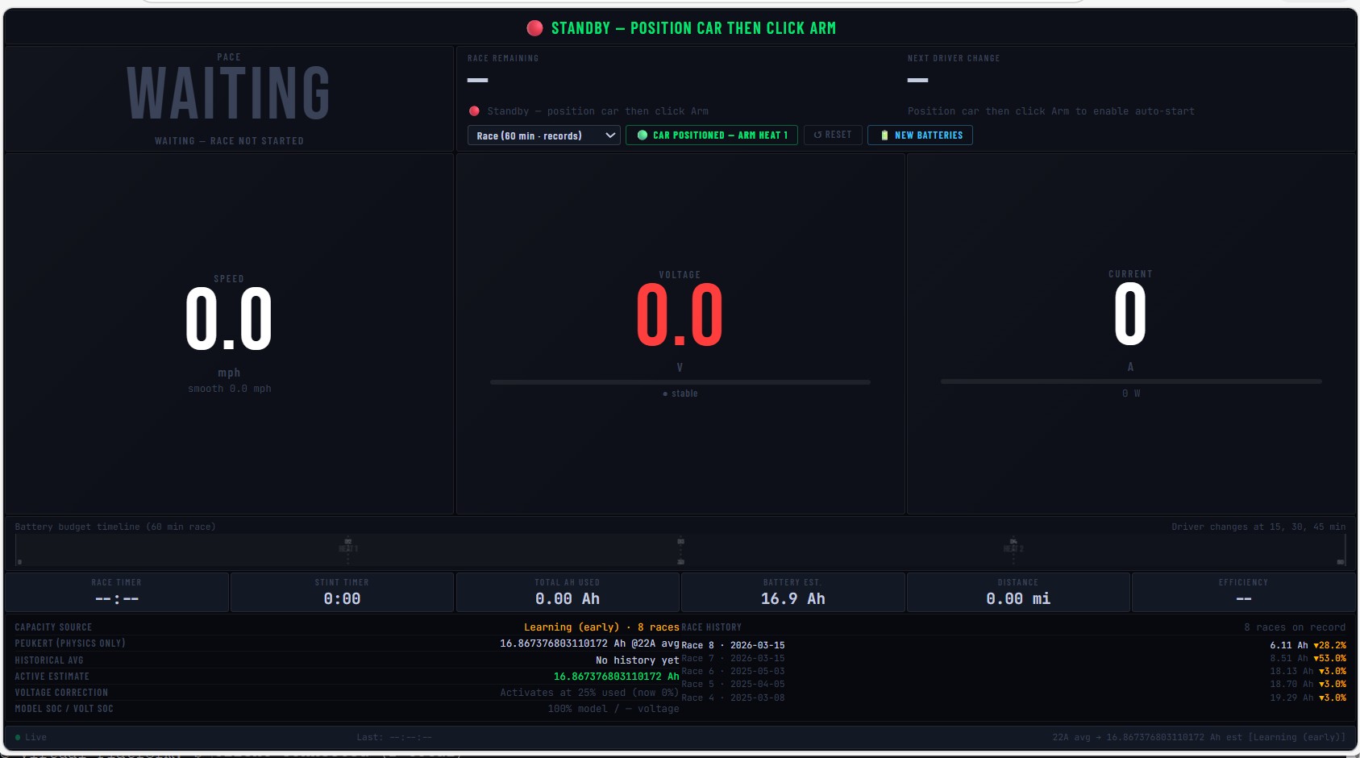Select Race 8 entry in race history
1360x758 pixels.
[x=733, y=645]
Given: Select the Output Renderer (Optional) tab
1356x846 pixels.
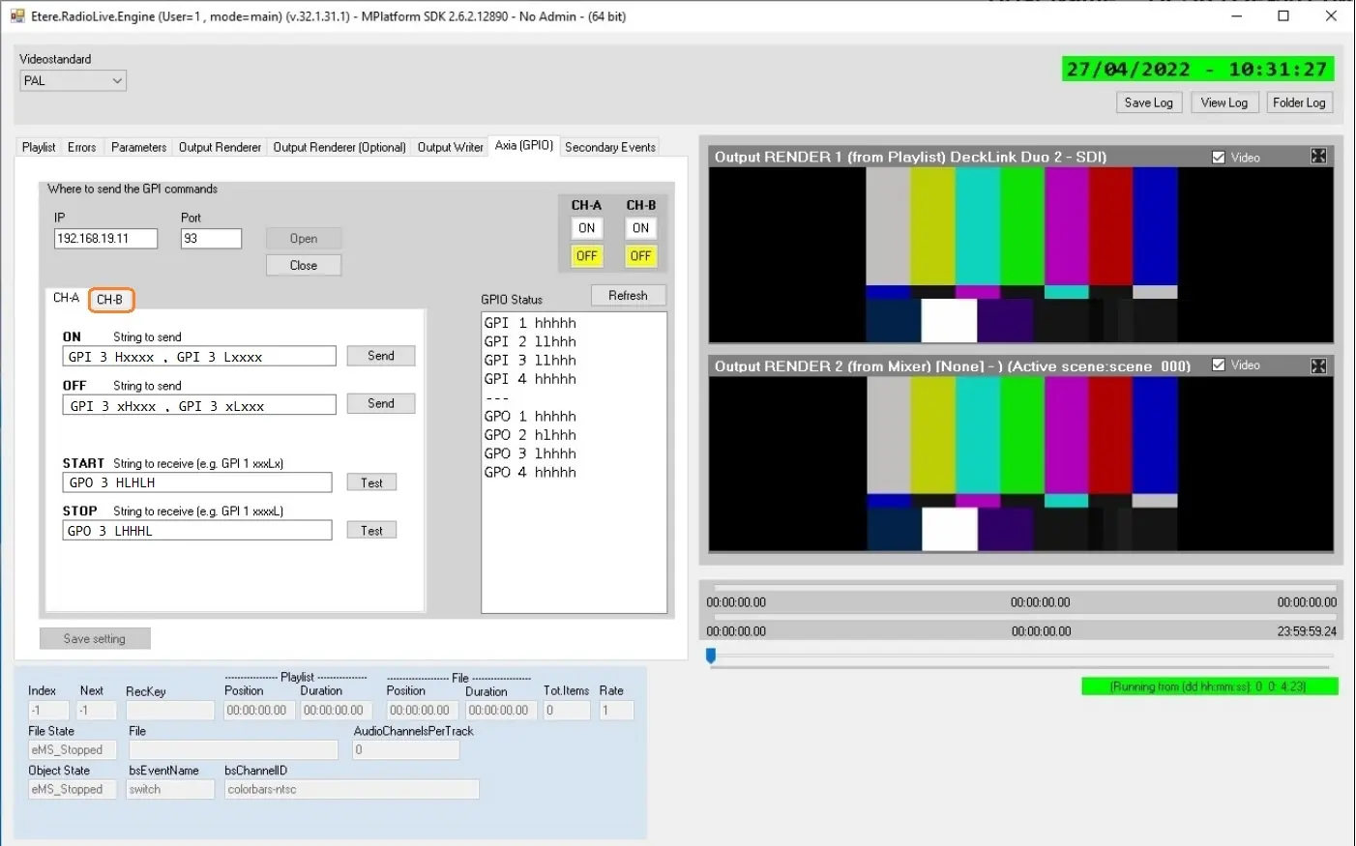Looking at the screenshot, I should pyautogui.click(x=339, y=147).
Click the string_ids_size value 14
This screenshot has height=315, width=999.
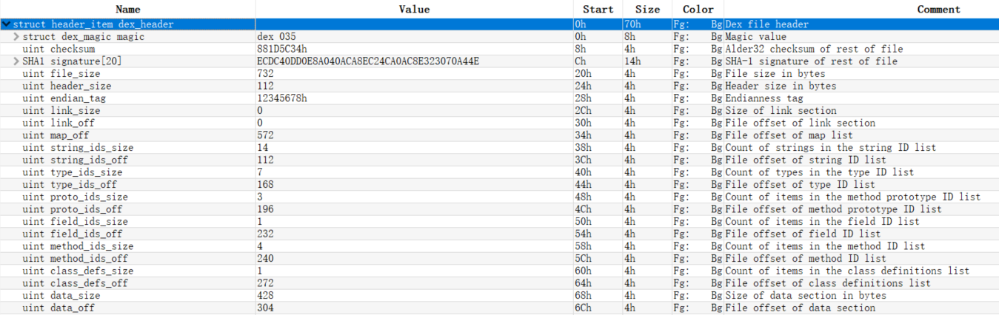[263, 148]
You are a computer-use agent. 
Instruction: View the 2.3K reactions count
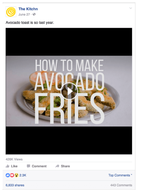point(23,175)
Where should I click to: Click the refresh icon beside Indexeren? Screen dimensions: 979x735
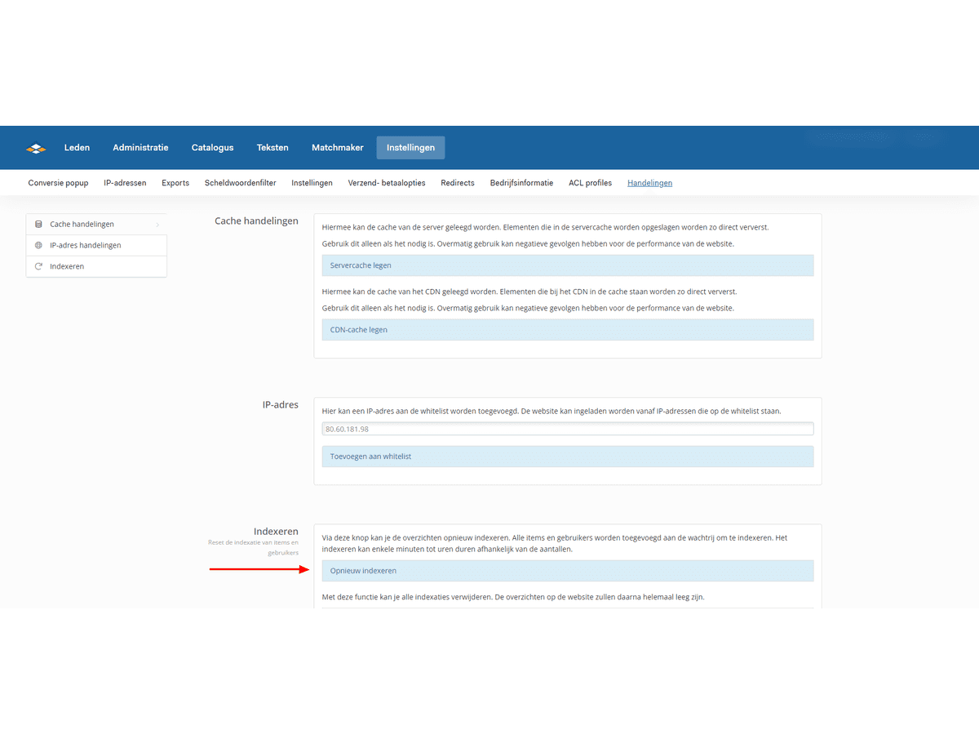[x=38, y=266]
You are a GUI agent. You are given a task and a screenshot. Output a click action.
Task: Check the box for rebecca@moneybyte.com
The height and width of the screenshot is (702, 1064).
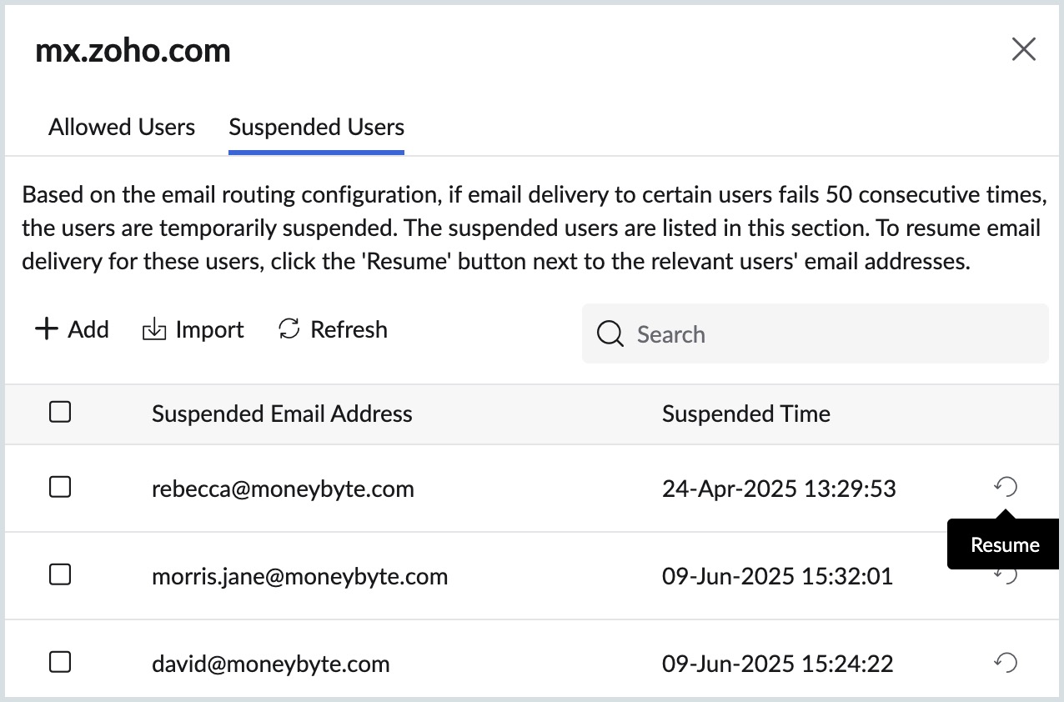(x=60, y=487)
☆ ☆ ☆ ☆ ☆ ☆ ☆
- **Instructions to follow**
Extract only the lines from the line containing "Task: Check the box for rebecca@moneybyte.com" through the final line of the listing above, unchanged; pictures stay out of the copy.

- **Written response**
Task: Check the box for rebecca@moneybyte.com
The height and width of the screenshot is (702, 1064).
(x=60, y=487)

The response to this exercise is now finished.